Dataset entries
= Beginning of Section =

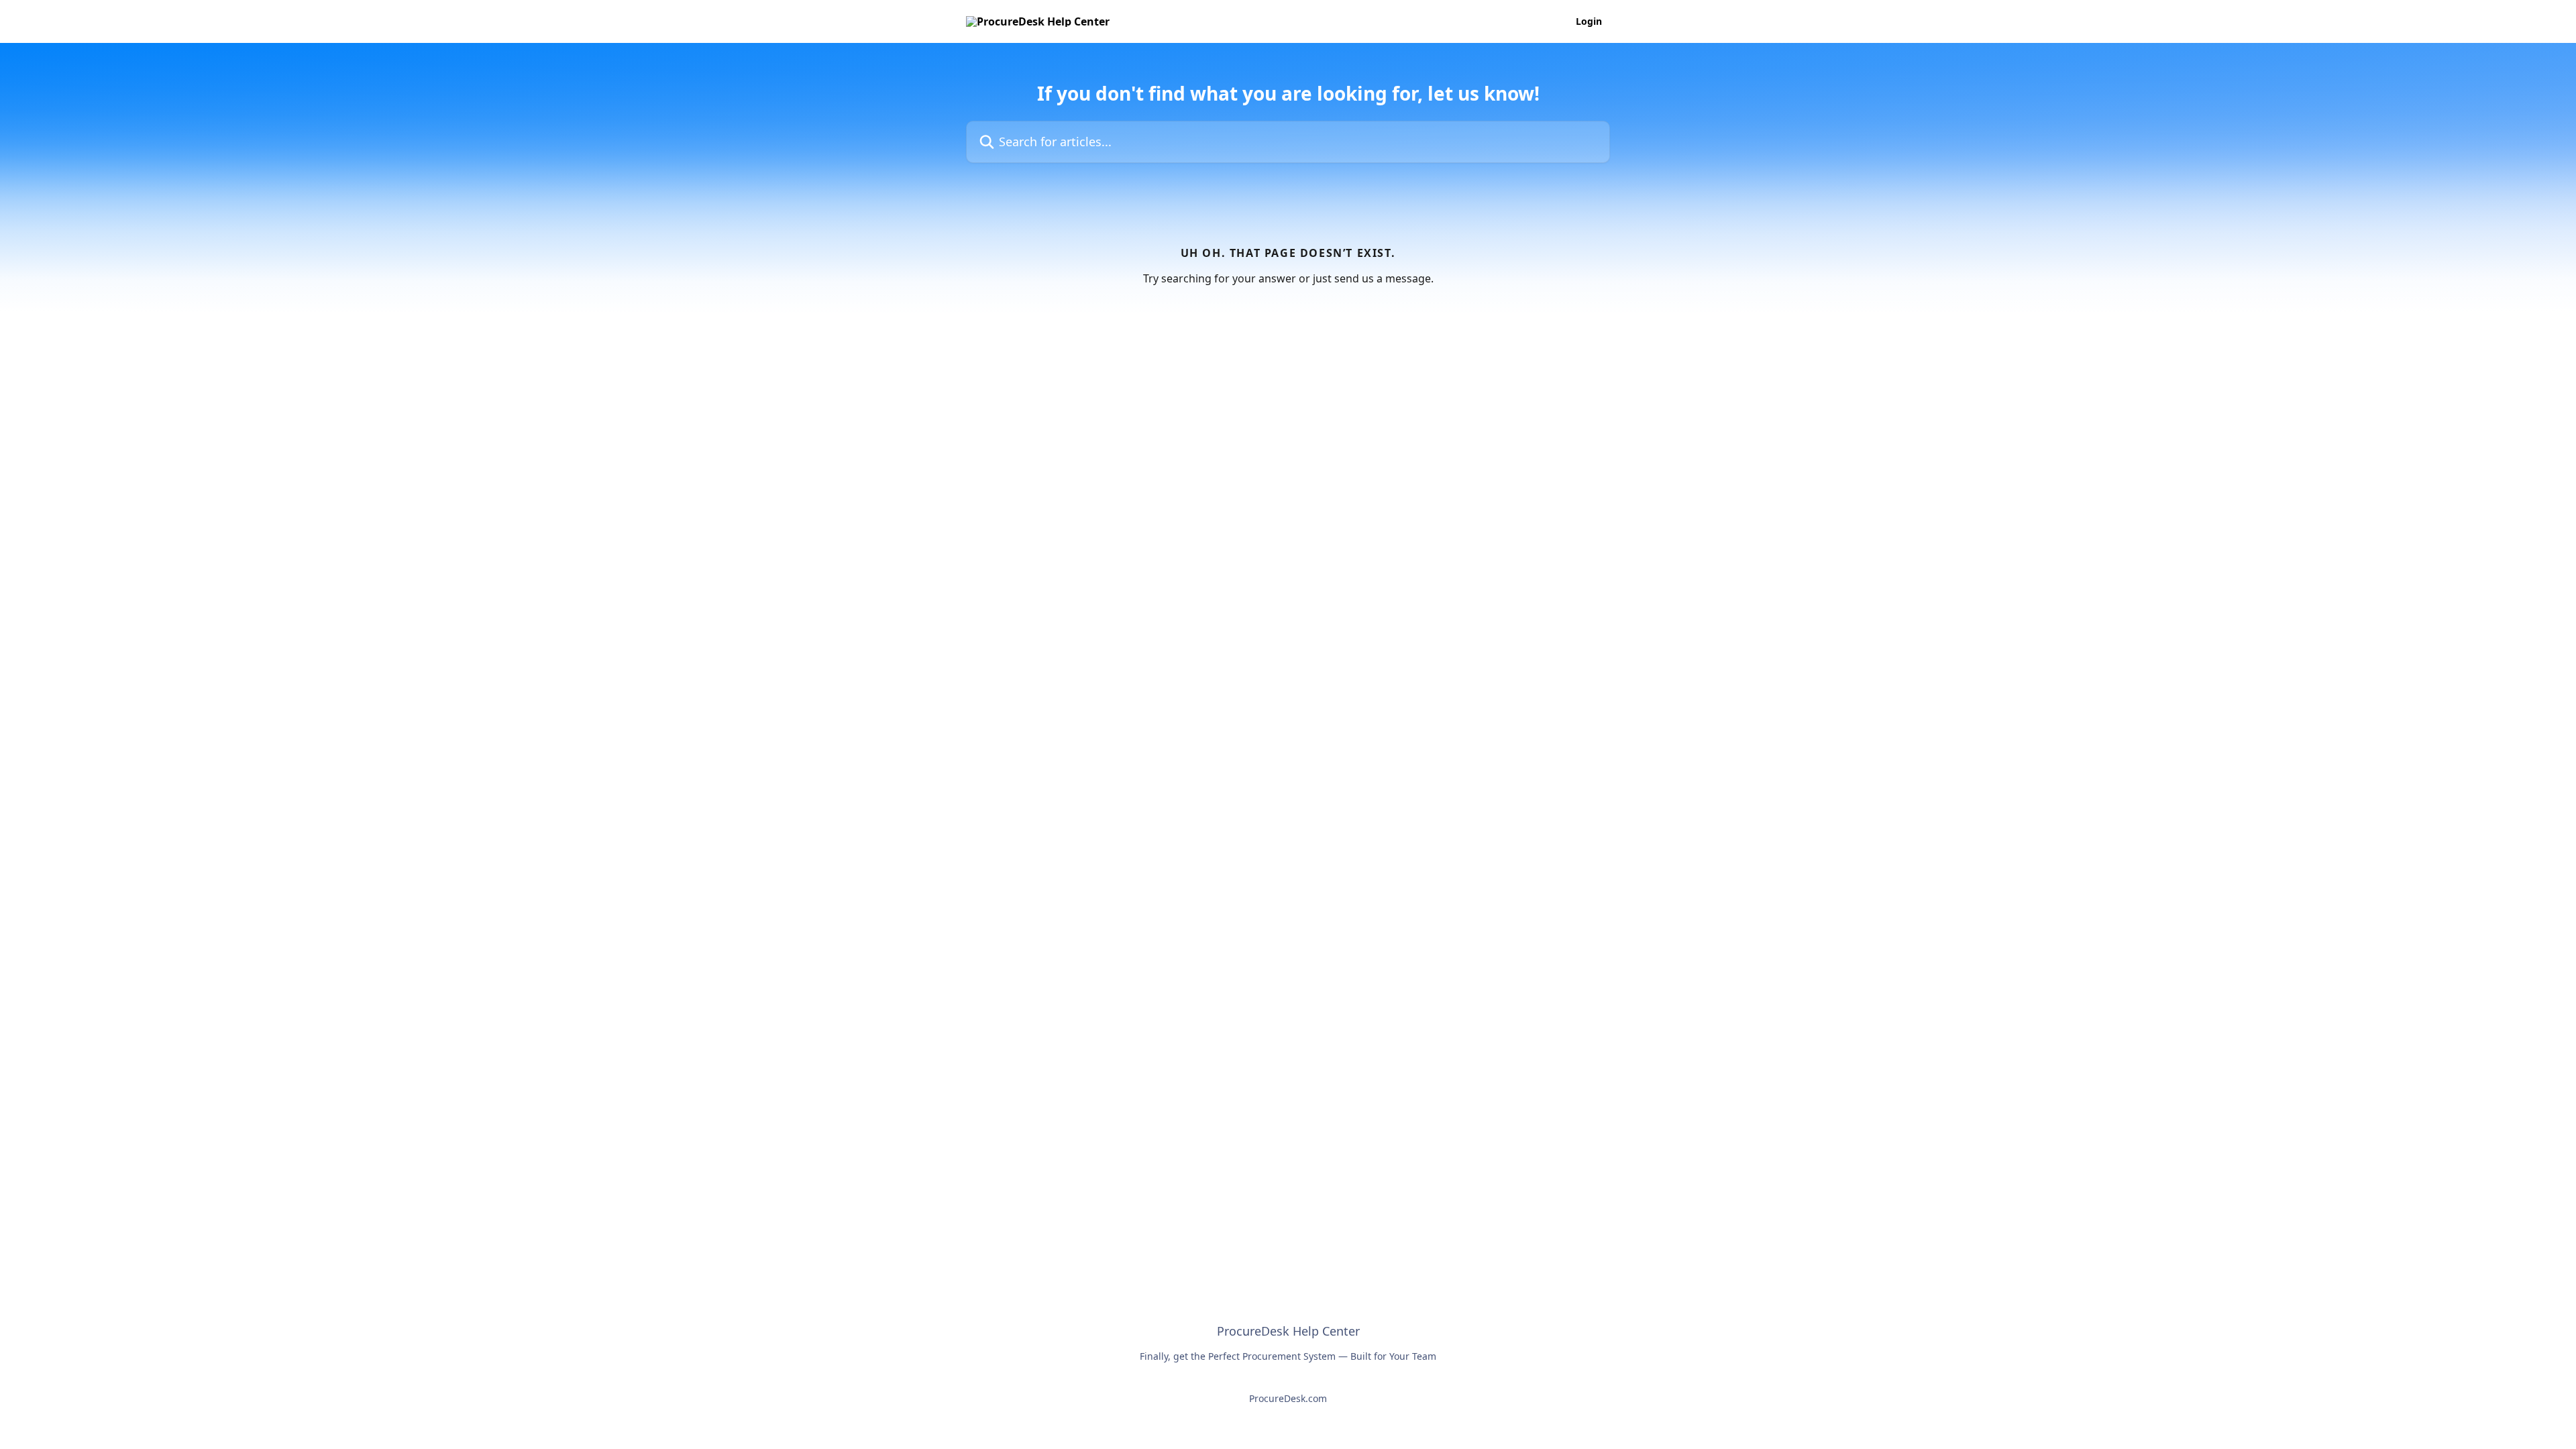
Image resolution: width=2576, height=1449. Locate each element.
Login (1589, 21)
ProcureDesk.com (1288, 1398)
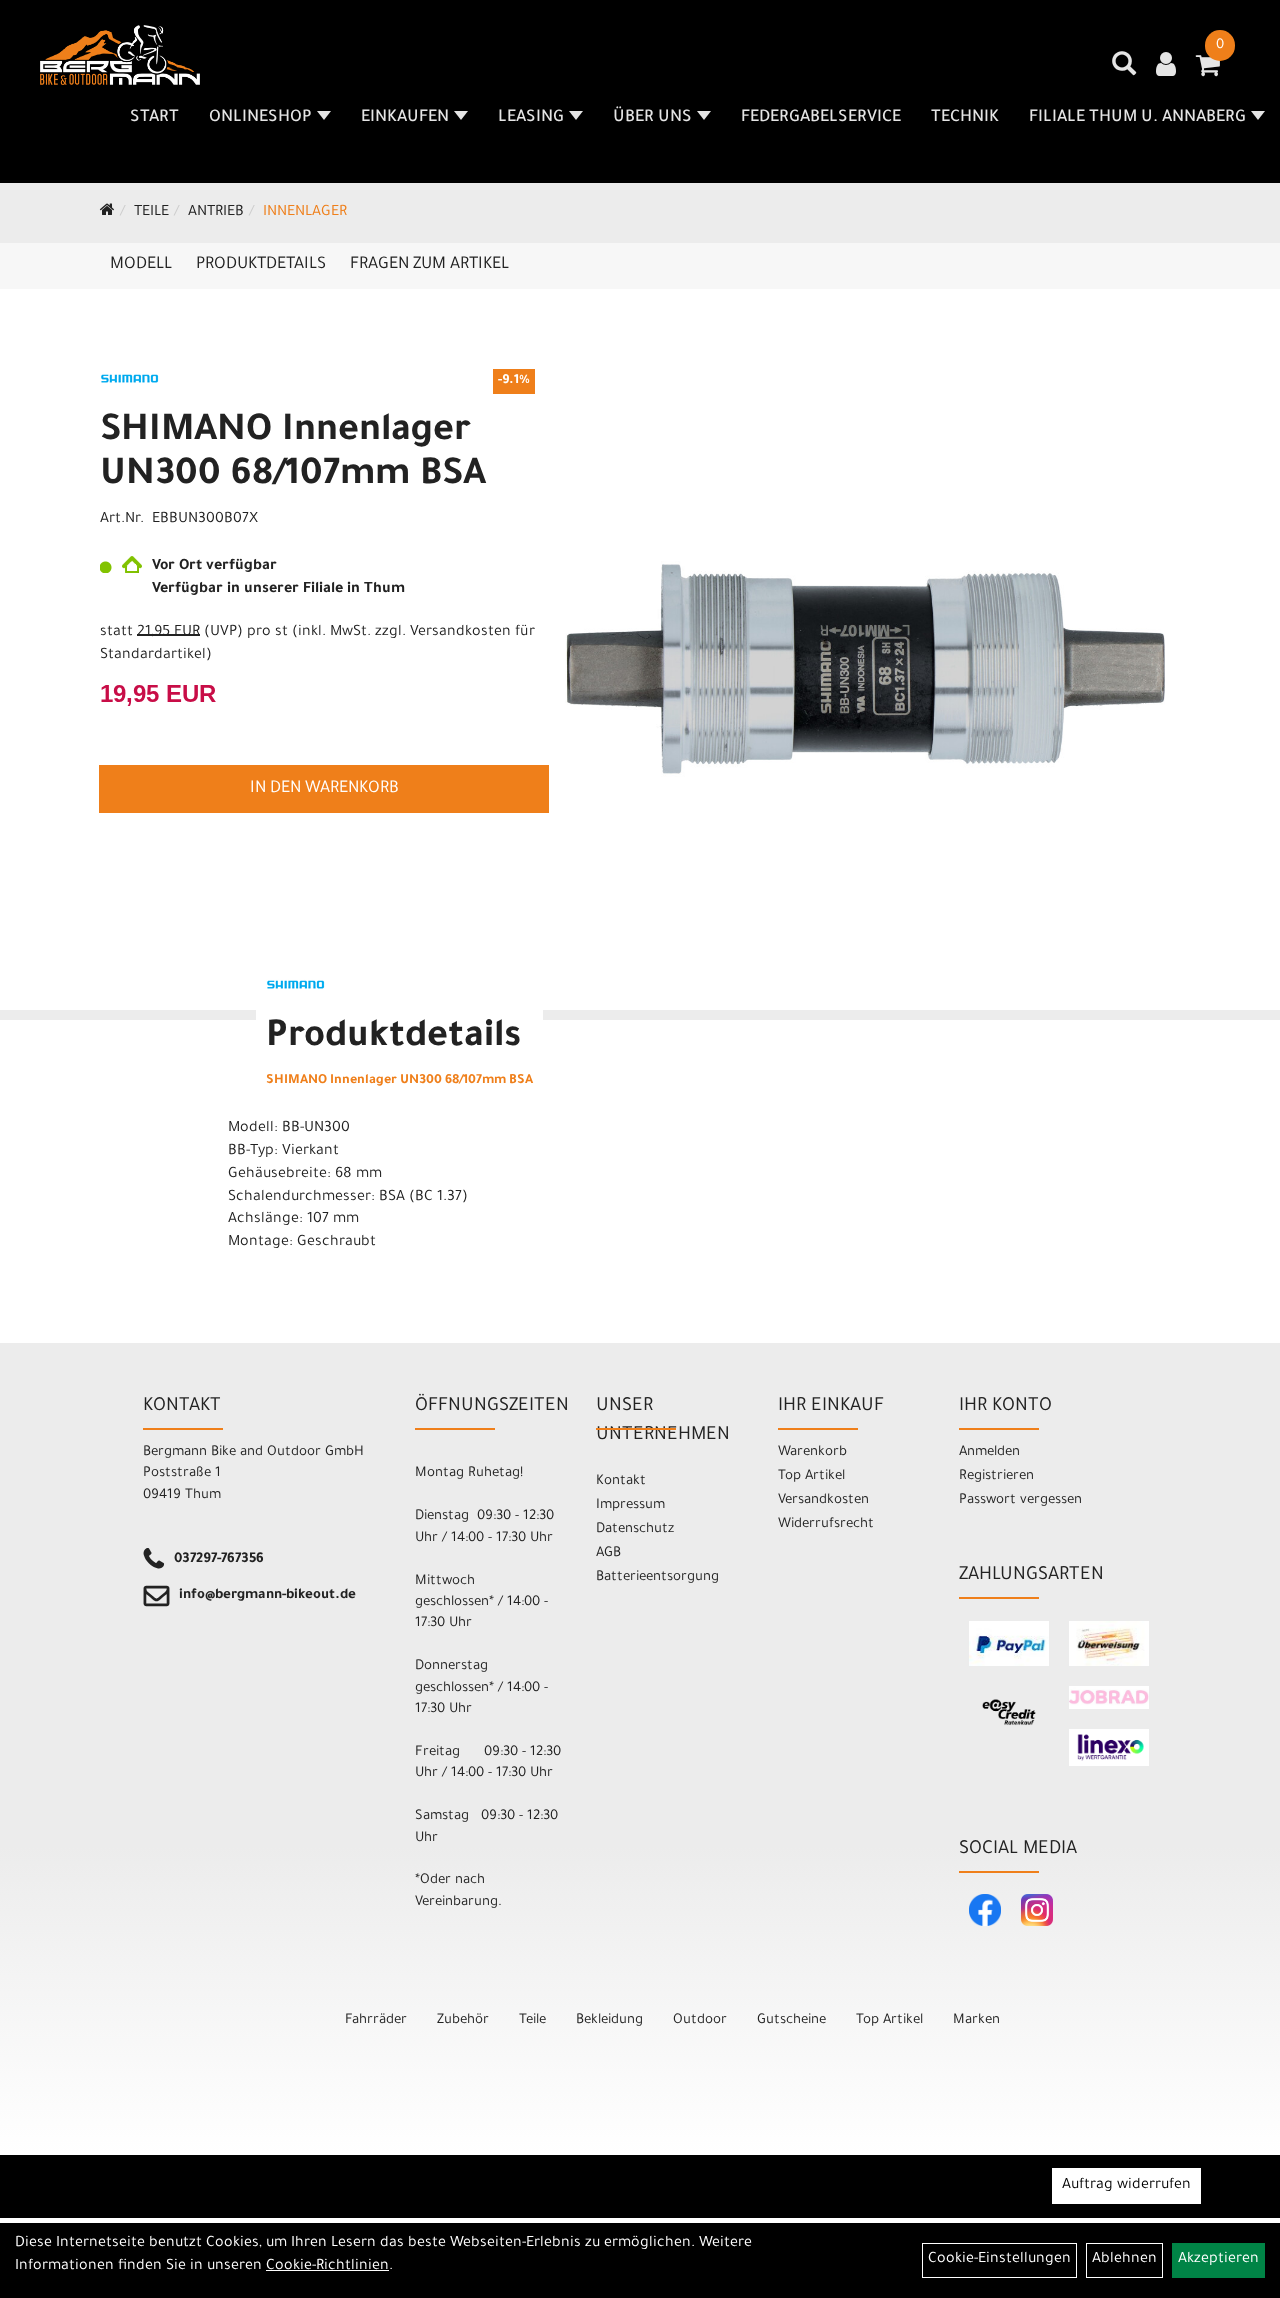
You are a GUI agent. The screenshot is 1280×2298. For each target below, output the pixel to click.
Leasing (531, 118)
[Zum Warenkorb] (1208, 72)
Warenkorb (812, 1452)
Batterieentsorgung (657, 1577)
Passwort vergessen (1020, 1500)
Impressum (630, 1505)
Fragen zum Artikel (429, 265)
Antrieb (216, 213)
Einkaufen (405, 118)
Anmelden (989, 1452)
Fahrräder (376, 2020)
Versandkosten (823, 1500)
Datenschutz (635, 1529)
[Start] (107, 213)
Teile (151, 213)
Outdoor (700, 2020)
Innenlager (305, 213)
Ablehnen (1124, 2260)
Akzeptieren (1218, 2260)
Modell (141, 265)
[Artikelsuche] (1124, 71)
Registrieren (996, 1476)
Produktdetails (261, 265)
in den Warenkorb (324, 789)
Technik (965, 118)
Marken (976, 2020)
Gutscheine (791, 2020)
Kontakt (621, 1481)
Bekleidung (609, 2020)
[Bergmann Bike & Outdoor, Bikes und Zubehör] (120, 55)
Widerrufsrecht (826, 1524)
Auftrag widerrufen (1126, 2186)
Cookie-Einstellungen (999, 2260)
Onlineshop (260, 118)
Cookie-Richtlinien (327, 2267)
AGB (608, 1553)
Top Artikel (811, 1476)
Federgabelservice (821, 118)
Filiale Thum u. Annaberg (1137, 118)
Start (154, 118)
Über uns (652, 118)
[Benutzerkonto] (1166, 67)
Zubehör (463, 2020)
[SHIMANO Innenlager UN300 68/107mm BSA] (865, 669)
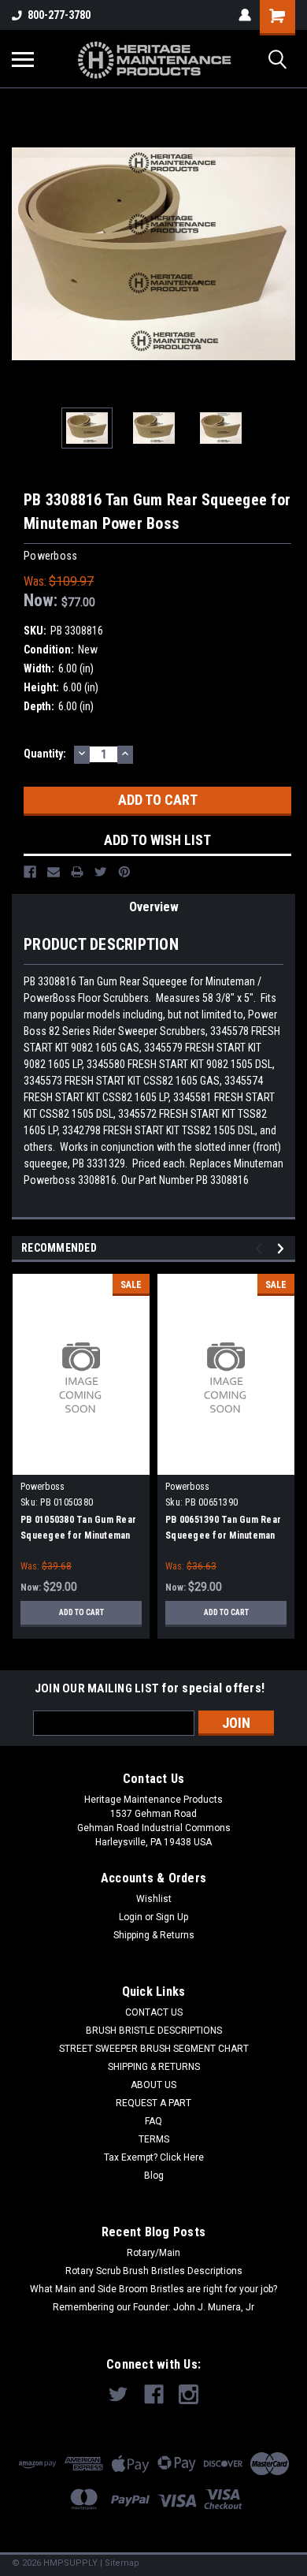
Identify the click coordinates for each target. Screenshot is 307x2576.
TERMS (154, 2139)
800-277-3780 (59, 15)
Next (283, 254)
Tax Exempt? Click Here (154, 2157)
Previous (23, 254)
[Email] (53, 871)
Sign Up (172, 1917)
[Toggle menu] (23, 59)
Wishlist (154, 1898)
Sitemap (122, 2563)
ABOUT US (153, 2084)
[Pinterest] (124, 871)
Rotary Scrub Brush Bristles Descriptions (153, 2270)
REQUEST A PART (153, 2103)
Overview (154, 906)
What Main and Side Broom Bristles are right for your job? (153, 2289)
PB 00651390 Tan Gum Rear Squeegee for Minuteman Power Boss (223, 1535)
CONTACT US (154, 2012)
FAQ (153, 2121)
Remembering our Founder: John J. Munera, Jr (153, 2307)
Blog (154, 2175)
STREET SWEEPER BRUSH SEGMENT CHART (154, 2048)
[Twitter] (100, 871)
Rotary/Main (153, 2252)
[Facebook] (30, 871)
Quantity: (45, 753)
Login (130, 1917)
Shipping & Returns (153, 1935)
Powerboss (42, 1486)
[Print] (77, 871)
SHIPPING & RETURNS (154, 2066)
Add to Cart (81, 1612)
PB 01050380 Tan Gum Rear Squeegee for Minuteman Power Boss (78, 1535)
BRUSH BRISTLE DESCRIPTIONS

= End of Section =

▶ **Required action**
Precisely those lines above that run from the line with "Cookie-Richtlinien (327, 2267)" up to and including the line with "Add to Cart (81, 1612)" are to be set down, with the pictures omitted.

▶ **Written reply**
Cookie-Richtlinien (327, 2267)
AGB (608, 1553)
Top Artikel (811, 1476)
Federgabelservice (821, 118)
Filiale Thum u. Annaberg (1137, 118)
Start (154, 118)
Über uns (652, 118)
[Benutzerkonto] (1166, 67)
Zubehör (463, 2020)
[SHIMANO Innenlager UN300 68/107mm BSA] (865, 669)
Identify the click coordinates for each target. Screenshot is 307x2576.
TERMS (154, 2139)
800-277-3780 (59, 15)
Next (283, 254)
Tax Exempt? Click Here (154, 2157)
Previous (23, 254)
[Email] (53, 871)
Sign Up (172, 1917)
[Toggle menu] (23, 59)
Wishlist (154, 1898)
Sitemap (122, 2563)
ABOUT US (153, 2084)
[Pinterest] (124, 871)
Rotary Scrub Brush Bristles Descriptions (153, 2270)
REQUEST A PART (153, 2103)
Overview (154, 906)
What Main and Side Broom Bristles are right for your job? (153, 2289)
PB 00651390 Tan Gum Rear Squeegee for Minuteman Power Boss (223, 1535)
CONTACT US (154, 2012)
FAQ (153, 2121)
Remembering our Founder: John J. Munera, Jr (153, 2307)
Blog (154, 2175)
STREET SWEEPER BRUSH SEGMENT CHART (154, 2048)
[Twitter] (100, 871)
Rotary/Main (153, 2252)
[Facebook] (30, 871)
Quantity: (45, 753)
Login (130, 1917)
Shipping & Returns (153, 1935)
Powerboss (42, 1486)
[Print] (77, 871)
SHIPPING & RETURNS (154, 2066)
Add to Cart (81, 1612)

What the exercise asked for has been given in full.